Answer these from the post about converting a Java long to C below.
(a) How many bytes long is a Java long?
(b) What date and time does the example value map to?
(c) According to the reply, what type does ctime take?

--- Quoted text ---

Re: Convert Java <long> to C <?>



Apologies for top-posting, but...

Thank you Jordan!

random832@xxxxxxxxx wrote...
On 2006-03-31, Me <anti_spam_email2003@xxxxxxxxx> wrote:
Simple Simon wrote:
Java longs are 8 bytes. I have a Java long that is coming in from
the network, and that represents milliseconds since Epoch (Jan 1 1970
00:00:00). I'm having trouble understanding how to get it into a
struct timeval object.

I get the ByteBuffer as an array of const unsigned char, 'buffer'.

Here's an example: 00 00 01 0A 29 1D 07 E4

This value maps somehow to Thu Mar 23 16:57:49 2006 and some
millisecs which I haven't sussed out yet.

I'm beating my simple brains out trying to figure out how to get that
into a struct timeval t so that t.tv_sec would spit out

Thu Mar 23 16:57:49 2006

if used as an argument to ctime().

Wha? timeval isn't in standard C and ctime takes a time_t *. All C says
is that time_t is an arithmetic type, it doesn't say the start time or
what unit of measurement it uses. Many C implementations use the number
of seconds since UNIX's epoch so you can get by with:

unsigned long long val = 0;
for (size_t i = 0; i < 8; ++i)

--- Data section ---

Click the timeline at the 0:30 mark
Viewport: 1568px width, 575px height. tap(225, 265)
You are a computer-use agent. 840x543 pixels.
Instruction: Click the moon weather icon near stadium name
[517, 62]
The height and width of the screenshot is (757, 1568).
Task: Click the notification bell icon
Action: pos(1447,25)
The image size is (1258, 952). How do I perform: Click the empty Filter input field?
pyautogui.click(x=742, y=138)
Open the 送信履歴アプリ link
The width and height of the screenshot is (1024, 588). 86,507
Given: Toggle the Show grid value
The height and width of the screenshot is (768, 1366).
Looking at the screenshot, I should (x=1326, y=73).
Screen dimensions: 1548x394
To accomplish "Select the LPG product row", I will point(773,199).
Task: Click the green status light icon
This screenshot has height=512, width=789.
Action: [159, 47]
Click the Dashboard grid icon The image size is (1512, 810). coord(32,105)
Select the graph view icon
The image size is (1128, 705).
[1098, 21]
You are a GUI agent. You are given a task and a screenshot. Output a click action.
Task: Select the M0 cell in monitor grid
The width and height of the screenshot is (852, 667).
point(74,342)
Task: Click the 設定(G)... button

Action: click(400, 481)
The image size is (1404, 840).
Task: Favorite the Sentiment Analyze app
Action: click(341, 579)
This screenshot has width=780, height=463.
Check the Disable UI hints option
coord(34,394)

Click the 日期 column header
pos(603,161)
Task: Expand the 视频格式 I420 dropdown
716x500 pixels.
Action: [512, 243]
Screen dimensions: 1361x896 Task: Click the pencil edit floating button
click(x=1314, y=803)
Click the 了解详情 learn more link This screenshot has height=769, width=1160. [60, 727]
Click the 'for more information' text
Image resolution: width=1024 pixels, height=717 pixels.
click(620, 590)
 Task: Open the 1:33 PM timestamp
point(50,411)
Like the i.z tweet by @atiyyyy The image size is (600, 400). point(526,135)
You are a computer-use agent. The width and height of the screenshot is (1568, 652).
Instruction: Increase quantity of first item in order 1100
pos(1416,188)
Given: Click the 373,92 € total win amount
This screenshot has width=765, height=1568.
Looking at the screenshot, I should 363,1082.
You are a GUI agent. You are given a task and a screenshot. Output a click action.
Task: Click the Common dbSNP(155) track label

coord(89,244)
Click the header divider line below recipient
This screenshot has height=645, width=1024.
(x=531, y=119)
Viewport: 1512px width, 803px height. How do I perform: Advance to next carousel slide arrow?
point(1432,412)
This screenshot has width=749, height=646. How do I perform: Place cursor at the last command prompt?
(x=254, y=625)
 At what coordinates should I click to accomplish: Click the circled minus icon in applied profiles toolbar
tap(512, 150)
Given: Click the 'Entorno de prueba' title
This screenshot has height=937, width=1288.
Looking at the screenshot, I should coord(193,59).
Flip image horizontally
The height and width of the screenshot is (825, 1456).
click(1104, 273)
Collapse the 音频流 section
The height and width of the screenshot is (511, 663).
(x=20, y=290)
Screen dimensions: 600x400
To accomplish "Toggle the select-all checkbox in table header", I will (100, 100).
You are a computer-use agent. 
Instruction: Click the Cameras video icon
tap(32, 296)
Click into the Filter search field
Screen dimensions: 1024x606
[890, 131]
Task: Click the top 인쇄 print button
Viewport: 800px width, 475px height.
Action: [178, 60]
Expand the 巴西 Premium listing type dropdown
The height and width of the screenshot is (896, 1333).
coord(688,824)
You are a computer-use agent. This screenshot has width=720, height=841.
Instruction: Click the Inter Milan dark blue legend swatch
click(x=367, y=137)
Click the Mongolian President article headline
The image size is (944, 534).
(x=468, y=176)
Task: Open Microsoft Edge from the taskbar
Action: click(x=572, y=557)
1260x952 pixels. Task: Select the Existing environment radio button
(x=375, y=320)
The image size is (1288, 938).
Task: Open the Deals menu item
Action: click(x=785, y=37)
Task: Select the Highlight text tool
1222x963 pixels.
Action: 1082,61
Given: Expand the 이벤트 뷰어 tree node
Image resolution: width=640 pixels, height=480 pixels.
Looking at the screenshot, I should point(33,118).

---

- _Expected answer_
(a) 8 bytes
(b) Thu Mar 23 16:57:49 2006
(c) A time_t *